Problème : il faut que les habitants qui souhaitent recevoir leur pension ukrainienne soient officiellement enregistrés comme domiciliant en zone loyaliste. Fallait-il tricher sur ce point pour présenter les dossiers aux tribunaux ukrainiens ? « Je ne parlerais pas de triche », interrompt Tatiana, « Kiev leur devait cet argent ». Un jeu d’équilibriste sur le plan juridique qui n’est pas simple et qui, selon l’avocate, explique qu’aujourd’hui environ 45 à 50 % seulement des retraités de la RPD touchent leur retraite ukrainienne.

Face à cette réalité, Donetsk verse des retraites (modestes) de substitution à ses citoyens en rouble russe, devise utilisée dans les deux républiques séparatistes depuis le début du conflit. Bien que cela soit illégal, certains perçoivent les pensions des deux côtés. « Ma mère touche 2.000 roubles de l’Ukraine (l’équivalent de 28 euros environ et versés en Hryvnias ukrainiens) et 3.000 roubles (42 euros) de Donetsk, ça reste quand même dérisoire », raille Andreï P., un habitant. « Le souci, c’est qu’il faut se présenter physiquement à l’administration, c’est pour ça que beaucoup de personnes âgées traversent régulièrement la frontière », explique le jeune homme à Equal Times.

Levées d’impôts et réquisitions

Par quels moyens la RPD est-elle parvenue à supplanter les structures de l’État vacantes si vite ? Dès le début du conflit, les nouvelles autorités se sont assuré le paiement d’un impôt sur les sociétés, par toutes les entreprises restées sur le territoire et par celles dont les infrastructures avaient été réquisitionnées, après que les anciens propriétaires aient fui les combats. C’est le cas des restaurants MacDonald’s de Donetsk, devenus depuis « DonMac », ou celui des magasins d’alimentation appartenant aujourd’hui à la nouvelle chaîne locale nommée « Premier supermarché républicain » (Первый Республиканский Супермаркет), apparue en 2015.
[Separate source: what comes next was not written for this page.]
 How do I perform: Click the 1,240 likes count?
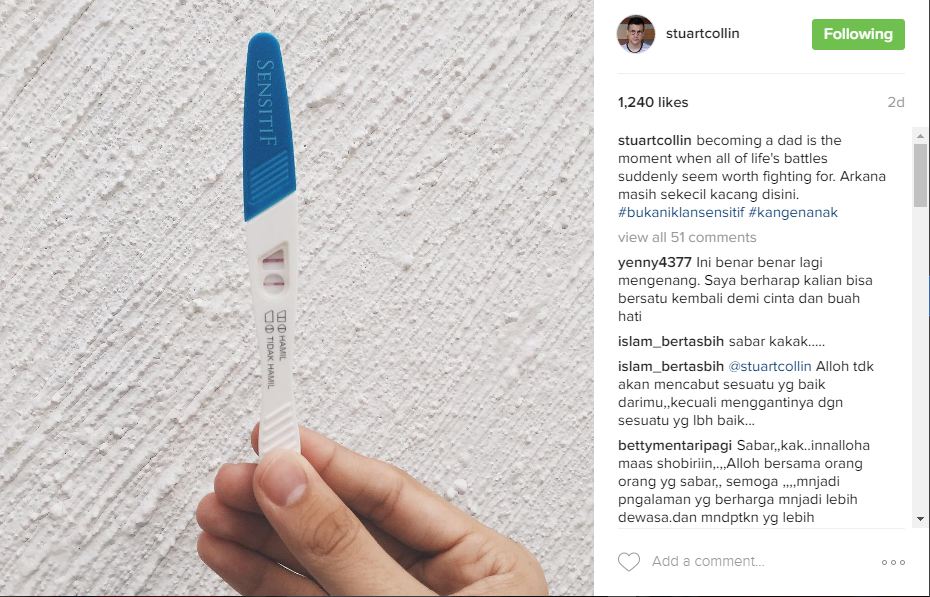point(653,103)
Lancée sur le marché en mars 2016, l’entreprise Phénix, détenue elle par l’État, est un opérateur téléphonique qui permet de communiquer à l’intérieur du territoire séparatiste et vers la Russie (en plus de l’accès à internet). Ce nouvel acteur économique a hérité des infrastructures de l’ancienne entreprise de téléphone ukrainienne Kyivstar, qui a arrêté de fonctionner à Donetsk en 2015. Sur l’un des boulevards du centre-ville, l’enseigne lumineuse et animée du magasin Phénix dénote au milieu du ton gris des bâtiments. « Ses prix sont imbattables, c’est quasiment un monopole », explique un des clients.

Mais toutes ces nouvelles enseignes aux couleurs autochtones pèsent bien peu dans l’économie face à l’atout majeur de la région : la production de charbon. Selon l’économiste ukrainien Oleksey Kushch, « 90 % de la capacité d’exportation de la RPD est constituée du charbon  », dont la valeur totale est estimée à 500 millions de dollars par an. Mais, comme le rappelle M. Kushch, la conjoncture globale (blocus par Kiev), l’excès de charbon en Russie (principal partenaire économique) et « le statut de non-reconnaissance  », qui « implique un dumping sur les prix de vente », rabaissent la valeur des exportations à environ 300 millions de dollars.

Une situation économique délicate qui pourrait encourager du trafic illégal de cette matière première, comme le révélait le journal helvétique La Tribune de Genève, en décembre 2019, et qui, toujours selon l’économiste, suppose un financement plus grand de la part du principal protecteur de la république rebelle : la Fédération de Russie. « Les donations russes à la RPD s’évalueraient à 300 millions de dollars par an », estime-t-il, puisque ces données restent pour l’essentiel difficilement connues.